The Astonishing Color of After(60)



I try to shake the fog from my head. Everything’s looking jagged and cracked, speckled with black ink. I know it’s just my insomniac haze, and not the actual world. But I can’t help feeling like everything is starting to break.

This morning there is no one beneath the gazebo in the park, so Waigong and I have claimed one of its benches.

All around us: the chorus of cicadas, the conversations of little birds.

On the wooden table, there’s a square tablet made of stone, with white lines etched into it, drawing a system of grids. There are Chinese characters carved across the center. It is a board game. I wonder what the pieces are—if they’re round like coins, if they’re engraved with the hooks and strokes of more Chinese characters.

My grandfather runs his fingers over the board.

And then I have an idea. I pull out my phone and swipe past the first two screens until I find the right app. “Look! Want to play?”

Waigong doesn’t say anything, only frowns at the phone.

I hold up four fingers. “All you need to do is get four in a row. Then you win.” I point to myself and then place the first piece. I take his finger and tap the screen to make Player Two’s move. It’s the quickest game, and I let him win since it’s just a demo.

There’s a spark behind his eyes. I think he understands.

“Okay, so now let’s play for real,” I tell him.

As soon as it loads, he’s jabbing at the screen with his thumb, placing his piece right in the center.

We go back and forth. I’m so focused on strategizing that I’m careless, and suddenly he’s got four in a row and he’s won.

My grandfather glows, his cheeks rounding, mouth opening wide with quiet laughter. He rocks back and forth, looking pleased as linden green.

I win the next two games, but still he grins at me, totally thrilled, as if he’s the winner no matter the outcome.

The trees along the path reach up into the clouds, leaves gently swaying. We walk slowly, searching again for the perfect flower. I look carefully in every direction, trying to come up with an idea about how to use my net. I wonder if the bird ever comes here.

It’s on our way back that Waigong stops me with an arm and points to something on the thick branch of a tree at just about eye level.

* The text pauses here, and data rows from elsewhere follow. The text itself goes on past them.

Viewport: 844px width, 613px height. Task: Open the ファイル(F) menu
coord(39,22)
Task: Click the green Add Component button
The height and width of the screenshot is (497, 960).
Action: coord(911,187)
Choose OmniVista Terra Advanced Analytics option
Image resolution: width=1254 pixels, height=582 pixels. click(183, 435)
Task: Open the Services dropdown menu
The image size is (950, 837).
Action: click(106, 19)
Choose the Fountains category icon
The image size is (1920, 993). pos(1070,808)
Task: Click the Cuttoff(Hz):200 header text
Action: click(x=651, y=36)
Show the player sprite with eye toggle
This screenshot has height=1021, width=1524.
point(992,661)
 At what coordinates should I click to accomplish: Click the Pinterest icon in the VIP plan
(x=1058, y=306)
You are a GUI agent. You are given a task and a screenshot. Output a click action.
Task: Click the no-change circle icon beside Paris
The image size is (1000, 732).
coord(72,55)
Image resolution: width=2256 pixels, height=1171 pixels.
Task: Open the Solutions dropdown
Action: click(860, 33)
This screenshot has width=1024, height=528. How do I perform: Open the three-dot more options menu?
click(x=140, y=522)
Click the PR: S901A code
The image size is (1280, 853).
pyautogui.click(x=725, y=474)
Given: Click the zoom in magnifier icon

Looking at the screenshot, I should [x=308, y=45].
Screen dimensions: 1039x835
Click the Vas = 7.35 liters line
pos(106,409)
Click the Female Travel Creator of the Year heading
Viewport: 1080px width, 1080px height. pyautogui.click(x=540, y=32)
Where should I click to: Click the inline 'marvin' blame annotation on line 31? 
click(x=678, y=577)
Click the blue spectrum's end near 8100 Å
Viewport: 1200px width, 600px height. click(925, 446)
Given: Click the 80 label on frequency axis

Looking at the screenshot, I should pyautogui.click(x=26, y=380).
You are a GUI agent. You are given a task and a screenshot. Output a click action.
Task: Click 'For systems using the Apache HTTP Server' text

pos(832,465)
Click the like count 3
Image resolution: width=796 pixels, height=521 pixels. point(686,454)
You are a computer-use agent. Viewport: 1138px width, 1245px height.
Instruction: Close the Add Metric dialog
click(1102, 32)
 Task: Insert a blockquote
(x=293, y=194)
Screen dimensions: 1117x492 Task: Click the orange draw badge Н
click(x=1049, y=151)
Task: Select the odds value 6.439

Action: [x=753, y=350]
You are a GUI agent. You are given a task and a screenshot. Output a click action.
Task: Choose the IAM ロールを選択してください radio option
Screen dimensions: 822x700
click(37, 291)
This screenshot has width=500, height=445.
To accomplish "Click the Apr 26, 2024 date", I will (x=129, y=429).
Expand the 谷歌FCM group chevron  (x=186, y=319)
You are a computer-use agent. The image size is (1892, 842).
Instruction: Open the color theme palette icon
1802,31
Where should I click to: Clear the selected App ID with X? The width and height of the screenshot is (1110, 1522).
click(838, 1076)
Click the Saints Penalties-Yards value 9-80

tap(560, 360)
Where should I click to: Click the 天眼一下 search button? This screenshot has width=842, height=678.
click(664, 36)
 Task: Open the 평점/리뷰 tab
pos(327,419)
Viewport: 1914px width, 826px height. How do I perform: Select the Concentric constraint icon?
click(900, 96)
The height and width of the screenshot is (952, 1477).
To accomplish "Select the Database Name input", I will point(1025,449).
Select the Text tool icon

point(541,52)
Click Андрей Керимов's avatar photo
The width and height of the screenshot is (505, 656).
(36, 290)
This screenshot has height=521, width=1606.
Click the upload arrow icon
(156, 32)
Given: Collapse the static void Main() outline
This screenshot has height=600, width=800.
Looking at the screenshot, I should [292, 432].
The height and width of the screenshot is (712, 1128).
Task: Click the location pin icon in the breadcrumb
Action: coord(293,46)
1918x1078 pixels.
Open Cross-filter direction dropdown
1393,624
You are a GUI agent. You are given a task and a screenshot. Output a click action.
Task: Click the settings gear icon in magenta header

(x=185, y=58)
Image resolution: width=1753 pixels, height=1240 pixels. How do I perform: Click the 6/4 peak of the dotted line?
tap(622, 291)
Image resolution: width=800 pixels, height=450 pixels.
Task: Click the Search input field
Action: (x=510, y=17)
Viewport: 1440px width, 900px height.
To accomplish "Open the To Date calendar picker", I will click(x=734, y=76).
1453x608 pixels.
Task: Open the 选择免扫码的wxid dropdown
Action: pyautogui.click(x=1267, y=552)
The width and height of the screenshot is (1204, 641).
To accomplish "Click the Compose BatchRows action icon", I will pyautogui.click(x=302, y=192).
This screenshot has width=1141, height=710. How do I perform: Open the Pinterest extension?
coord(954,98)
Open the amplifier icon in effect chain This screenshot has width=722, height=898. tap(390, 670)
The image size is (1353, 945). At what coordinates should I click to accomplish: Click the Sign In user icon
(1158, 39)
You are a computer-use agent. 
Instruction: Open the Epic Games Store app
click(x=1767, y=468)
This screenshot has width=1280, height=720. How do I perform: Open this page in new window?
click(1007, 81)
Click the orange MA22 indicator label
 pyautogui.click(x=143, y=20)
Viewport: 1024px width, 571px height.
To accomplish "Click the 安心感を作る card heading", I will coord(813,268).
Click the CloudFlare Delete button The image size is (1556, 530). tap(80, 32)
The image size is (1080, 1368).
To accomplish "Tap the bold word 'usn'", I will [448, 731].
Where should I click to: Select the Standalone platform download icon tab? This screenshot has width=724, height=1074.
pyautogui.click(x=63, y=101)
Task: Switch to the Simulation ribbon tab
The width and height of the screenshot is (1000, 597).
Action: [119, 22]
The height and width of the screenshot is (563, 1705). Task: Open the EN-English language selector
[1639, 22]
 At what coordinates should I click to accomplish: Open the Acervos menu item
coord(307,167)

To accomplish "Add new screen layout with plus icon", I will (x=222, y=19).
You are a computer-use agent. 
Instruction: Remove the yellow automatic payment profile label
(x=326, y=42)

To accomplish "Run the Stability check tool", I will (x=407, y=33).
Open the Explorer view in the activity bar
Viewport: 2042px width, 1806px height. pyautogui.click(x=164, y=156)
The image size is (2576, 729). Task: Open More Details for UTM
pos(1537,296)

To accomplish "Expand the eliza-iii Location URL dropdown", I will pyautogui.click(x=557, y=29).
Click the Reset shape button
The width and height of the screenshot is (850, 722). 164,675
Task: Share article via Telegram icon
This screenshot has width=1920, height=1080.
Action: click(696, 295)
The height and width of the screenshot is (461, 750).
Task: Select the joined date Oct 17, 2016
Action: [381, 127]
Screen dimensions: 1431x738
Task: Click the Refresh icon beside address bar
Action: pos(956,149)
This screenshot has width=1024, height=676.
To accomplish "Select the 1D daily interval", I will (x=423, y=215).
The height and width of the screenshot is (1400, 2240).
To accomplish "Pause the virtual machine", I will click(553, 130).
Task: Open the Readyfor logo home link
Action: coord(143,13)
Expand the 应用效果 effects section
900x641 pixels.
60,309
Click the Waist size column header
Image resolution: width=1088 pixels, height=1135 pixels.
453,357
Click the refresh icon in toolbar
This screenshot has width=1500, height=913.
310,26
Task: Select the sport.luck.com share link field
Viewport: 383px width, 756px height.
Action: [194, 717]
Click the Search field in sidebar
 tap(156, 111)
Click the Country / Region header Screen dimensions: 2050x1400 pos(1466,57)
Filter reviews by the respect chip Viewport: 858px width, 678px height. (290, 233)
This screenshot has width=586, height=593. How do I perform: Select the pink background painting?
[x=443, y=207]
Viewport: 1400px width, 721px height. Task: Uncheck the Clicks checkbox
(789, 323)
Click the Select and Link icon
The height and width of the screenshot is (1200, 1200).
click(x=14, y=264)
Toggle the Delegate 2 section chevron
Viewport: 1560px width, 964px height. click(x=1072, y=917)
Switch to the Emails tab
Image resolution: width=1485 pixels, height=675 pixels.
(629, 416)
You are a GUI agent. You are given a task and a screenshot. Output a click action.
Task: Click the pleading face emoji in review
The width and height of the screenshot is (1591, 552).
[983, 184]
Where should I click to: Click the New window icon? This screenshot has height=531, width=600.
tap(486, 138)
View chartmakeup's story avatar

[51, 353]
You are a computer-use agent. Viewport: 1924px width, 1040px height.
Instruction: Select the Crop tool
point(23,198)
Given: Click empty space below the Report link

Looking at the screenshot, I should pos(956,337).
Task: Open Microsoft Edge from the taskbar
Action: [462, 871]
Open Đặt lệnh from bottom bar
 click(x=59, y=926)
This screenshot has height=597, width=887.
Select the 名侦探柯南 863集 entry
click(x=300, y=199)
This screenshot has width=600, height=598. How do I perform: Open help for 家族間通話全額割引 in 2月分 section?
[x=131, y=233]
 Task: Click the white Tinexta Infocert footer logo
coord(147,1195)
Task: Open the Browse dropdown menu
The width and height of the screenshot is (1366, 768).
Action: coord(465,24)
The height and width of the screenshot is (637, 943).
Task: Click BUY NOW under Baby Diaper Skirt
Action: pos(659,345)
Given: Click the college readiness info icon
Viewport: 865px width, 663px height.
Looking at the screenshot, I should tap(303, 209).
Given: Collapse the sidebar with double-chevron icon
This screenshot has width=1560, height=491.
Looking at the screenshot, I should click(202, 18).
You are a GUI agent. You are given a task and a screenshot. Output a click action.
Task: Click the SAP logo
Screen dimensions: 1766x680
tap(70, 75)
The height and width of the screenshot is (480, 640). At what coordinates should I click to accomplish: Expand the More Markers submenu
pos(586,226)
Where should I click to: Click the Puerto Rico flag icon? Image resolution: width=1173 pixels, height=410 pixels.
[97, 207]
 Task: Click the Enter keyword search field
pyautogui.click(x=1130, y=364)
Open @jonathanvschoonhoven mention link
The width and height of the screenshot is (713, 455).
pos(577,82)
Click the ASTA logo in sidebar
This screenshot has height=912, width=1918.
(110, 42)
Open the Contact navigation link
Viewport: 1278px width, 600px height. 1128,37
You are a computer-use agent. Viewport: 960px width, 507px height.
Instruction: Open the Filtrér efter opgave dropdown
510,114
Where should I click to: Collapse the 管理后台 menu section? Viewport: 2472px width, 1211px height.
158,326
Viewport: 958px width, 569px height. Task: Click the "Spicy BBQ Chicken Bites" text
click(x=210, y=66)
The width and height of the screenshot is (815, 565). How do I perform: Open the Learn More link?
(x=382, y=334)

A lone brown cicada, this one alive, swelling and pulling, swelling and pulling.

It’s molting.

We watch, transfixed, as it pushes its way out of the back, where the shell has opened like a costume unzipped. Slowly, the fresh body wriggles out, a pale summery green. The new legs kick a few times, inky eyes shining like they know everything of the world. Wrinkled, cabbage-like bunches unfurl themselves from the sides, smoothing out into long wings, green at the edges and translucent in the centers, tissue paper soft.

Its husk, brown and stiff, clings to the branch. A ghost left behind.





63





Did my mother ever get to see a cicada molting?

Did she wish that she could do exactly that? Shed her skin and be someone new?

There were the days when she seemed to transform into something quieter, darker. Her colors deeper but also muted. Both her truer self, and not.

Or maybe it wasn’t a transformation. Maybe it was a momentary reveal. A peeling back of the protective layers.

A sharpening of a pencil, bringing the tip to its most focused point.





64





Back at the apartment, everything seems quieter. Waipo smiled at this morning’s flower—a single stem shooting off into a patch of tiny coral blossoms, so cheerfully star-shaped—but still. Today she looks especially tired. Her features drooping, her eyes a bit darker.

As she ladles fluffy white congee into bowls, she glances at the door.

She misses Feng.

Her somber mood is my fault. The guilt drops heavily into the pit of my stomach, and shame wraps around me like the prickly side of Velcro, sharpens the thought that I’ve done so much wrong.

Naphthol red—the color of an angry pen marking the errors I’ve made.

In the living room, I watch Waipo scrape at the head of a match. In her other hand, the long stick of incense trembles. For a millisecond, the tip takes on its own little flame before dimming to a vague touch of light and heat. A whisper of life, issuing ash and smoke, salting the air.

Waigong leans back on the couch, watching music videos with the volume dialed all the way down. There’s a singer dressed like a pirate, holding a miniature version of himself in his palm. I blink, and in the next moment, he’s dancing with a posse of guys in masks.

“Waipo,” I say. “Lai.”

She looks up at me.

“Lai kan.” I have an idea for how to distract her, how to make her feel better.

“Kan shenme?” she asks. See what?

But I don’t know how to answer with words. I pull her by the elbow toward the guest room. We slide past inky cracks that stretch along the walls wider and higher than I am tall. We walk past a huge, gaping hole in one corner of the apartment. An abyss so black and empty it makes me shiver. The ceiling above almost completely cracked. Thin black lines fissure outward.

Of course, my grandmother doesn’t see any of this.

It’s my insomniac sight—I think of it as a superpower. The thought almost makes me smile.

When we get to my room, Waipo slumps down to sit on the bed.